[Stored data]
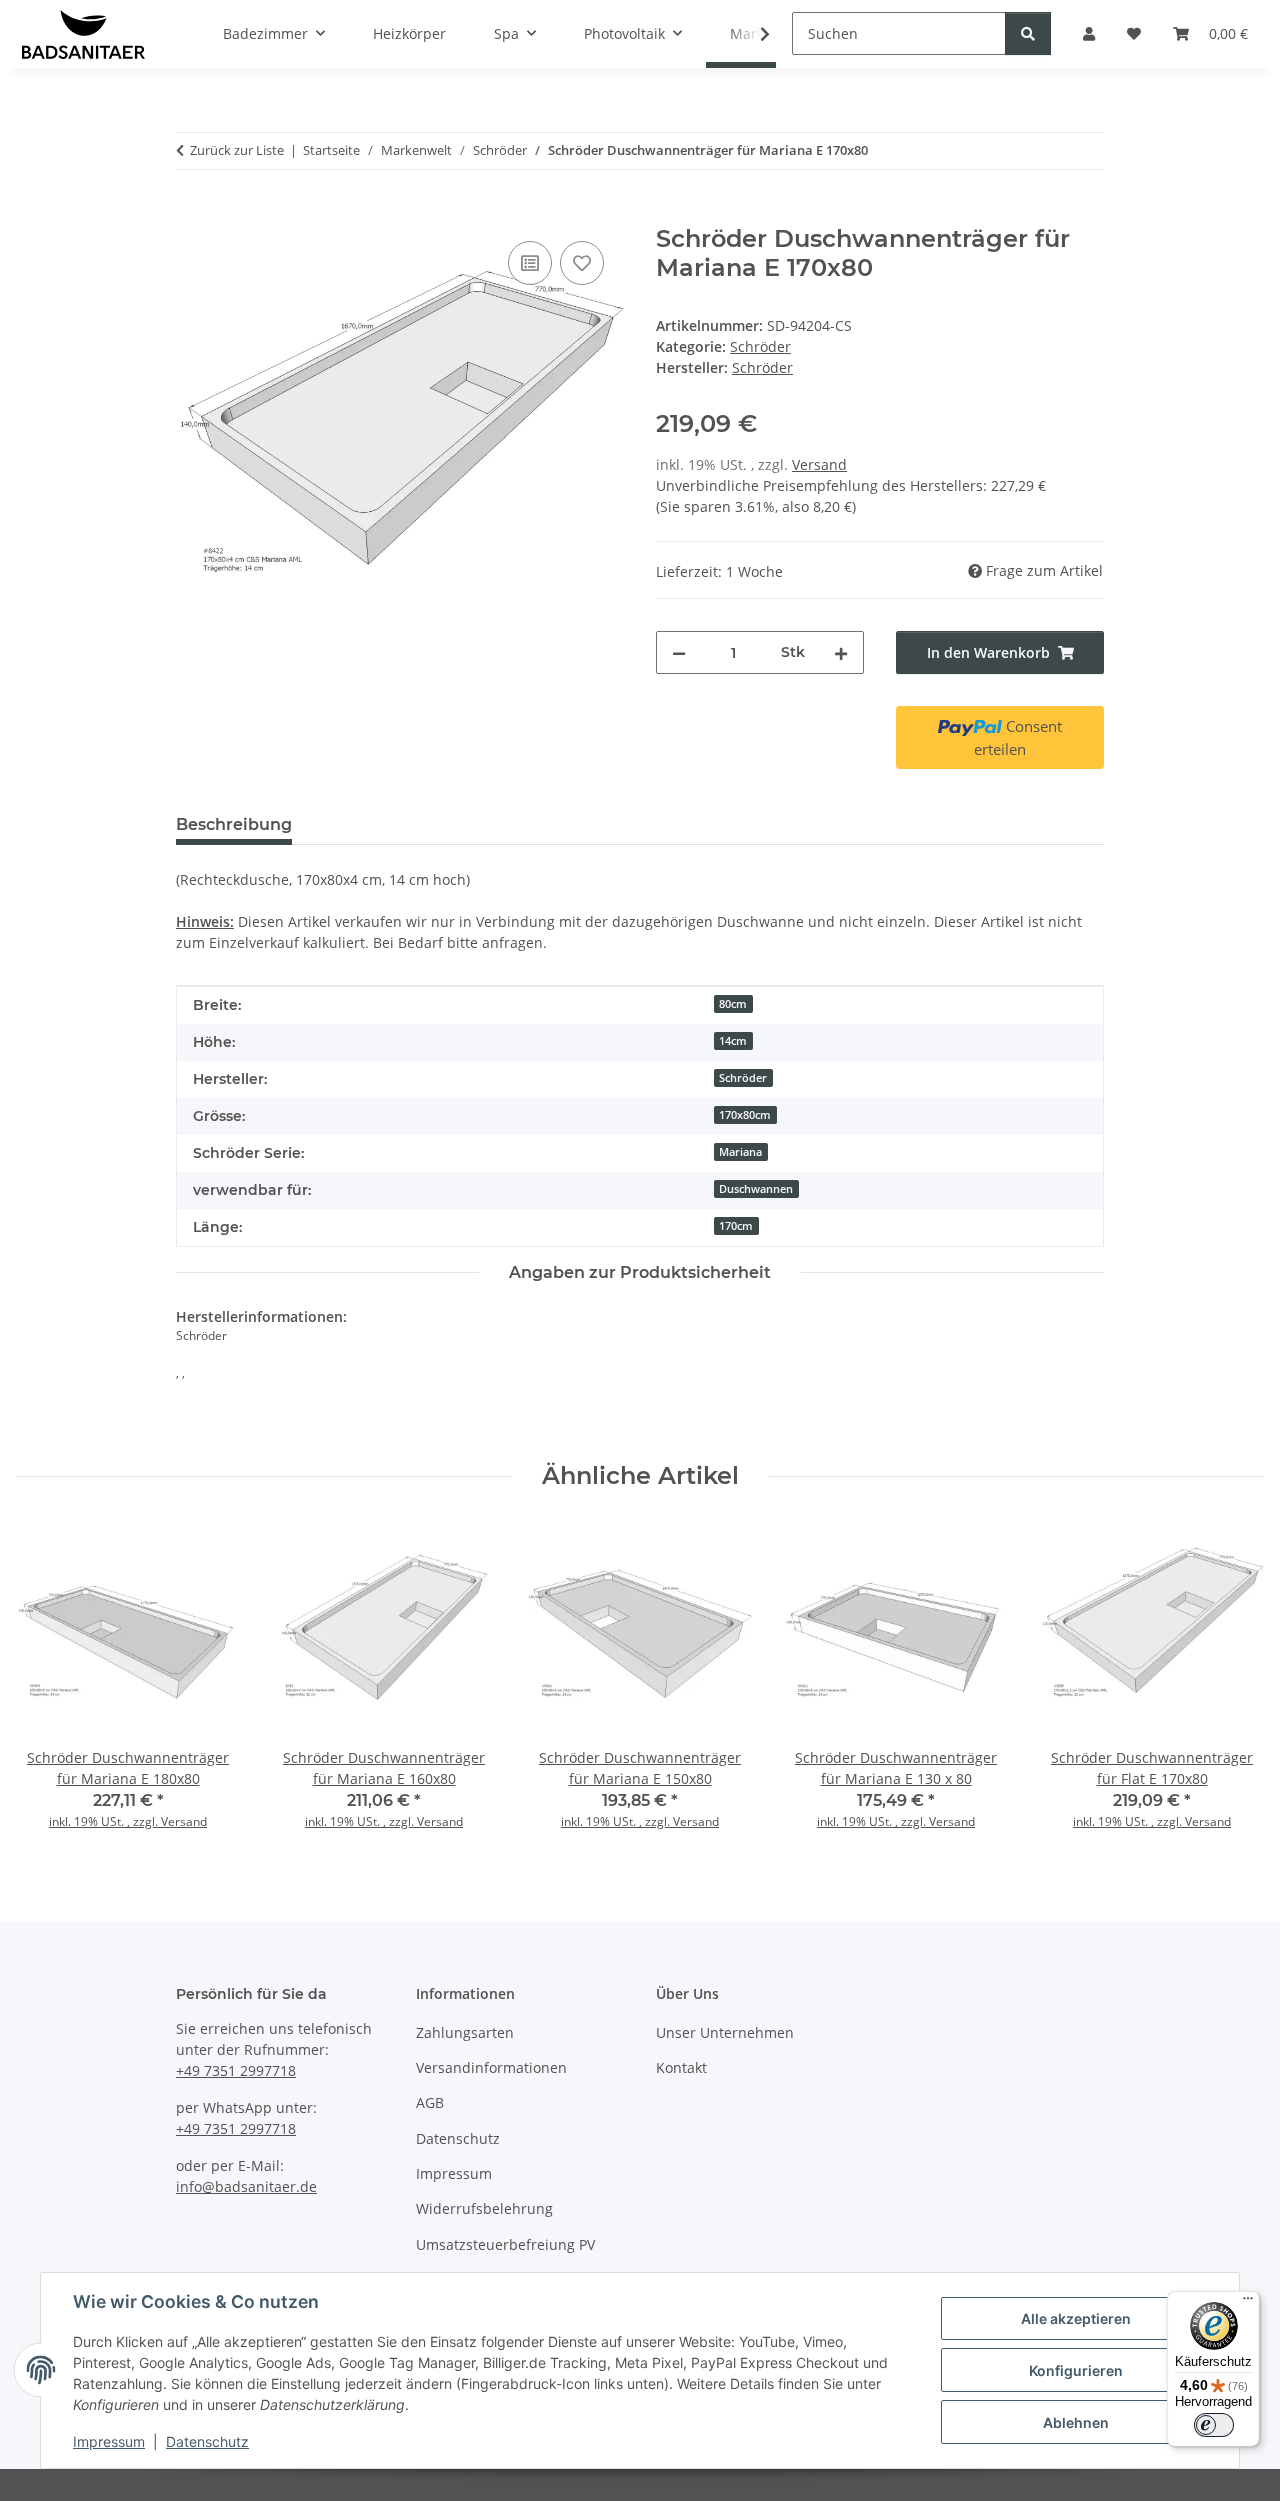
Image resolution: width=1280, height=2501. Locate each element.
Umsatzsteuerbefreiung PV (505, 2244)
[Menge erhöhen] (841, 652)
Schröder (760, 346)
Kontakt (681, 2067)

--

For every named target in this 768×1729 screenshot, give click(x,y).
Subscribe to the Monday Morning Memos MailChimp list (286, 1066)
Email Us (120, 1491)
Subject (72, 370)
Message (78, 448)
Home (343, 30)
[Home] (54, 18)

> Work request
Set down again, word for word, the stretch of records from the line with "Image resolution: width=1280, height=2501." to the line with "Kontakt (681, 2067)", both of those lines included.

> Task solution
Image resolution: width=1280, height=2501. Locate each element.
Umsatzsteuerbefreiung PV (505, 2244)
[Menge erhöhen] (841, 652)
Schröder (760, 346)
Kontakt (681, 2067)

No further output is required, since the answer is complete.